"Dr. Livingstone, I presume." Welsh-born American journalist Henry M. Stanley (1841-1904) uttered those words, or so he claimed, upon tracking down the Scottish missionary and long-missing explorer Stanley Livingstone beside Lake Tanganyika in central Africa in 1871. Stanley continued to investigate Africa on a series of expeditions that he described in "Through the Dark Continent"--journeys that later drew criticism for Stanley's harsh dealings with the tribesmen he encountered. But there was no question of his courage and energy in the face of extreme hardship. This book's subtitle alone--"The Sources of the Nile, Around the Great Lakes of Equatorial Africa, and Down the Livingstone River to the Atlantic Ocean"--is enough to quicken the pulse.
No one could be further from the imperious Henry Stanley than William Dalrymple, a sensitive modern-day Oxford graduate who, in 1986, made a pilgrimage from Jerusalem to the ruins of the palace of the Mongol emperor Kublai Khan, not far from Beijing. Dalrymple endures a succession of rides in impossibly dilapidated buses on a quixotic journey to the real Xanadu, where he and a friend, in a fine drizzle, declaim Samuel Taylor Coleridge's poetic fantasy of the place. Dalrymple, who has since written extensively about India and the Mughal empire, seems in his first book, "In Xanadu," as soft as sealing wax receiving its first impression. Yet his keen intelligence and critical faculties are already apparent. The result is "On the Road" for aesthetes.

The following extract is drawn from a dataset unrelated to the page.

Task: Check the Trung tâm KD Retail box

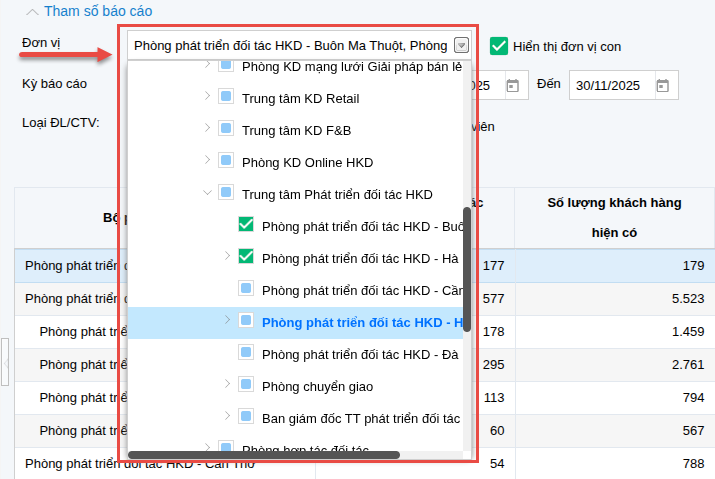Action: point(226,98)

In his last work, Polish writer Ryszard Kapuscinski, who died earlier this year, contrasts his own curiously low-key and enigmatic travels through India, Africa and China in the 1960s and '70s with accounts left by the granddaddy of all travel writers and historians, Herodotus, who lived in the fifth century B.C. But Kapuscinski resists facile then-and-now comparisons. Pondering his first sight of the Nile in 1960, or witnessing a Louis Armstrong performance in the Sudan, he examines different worlds and historical periods through the prism of his own melancholy sensibility. Nothing in this multidimensional work is quite what it seems, because Kapuscinski writes like a reporter and thinks like a poet. He acts as if it were the most natural thing in the world to live one's entire life out of time and out of place.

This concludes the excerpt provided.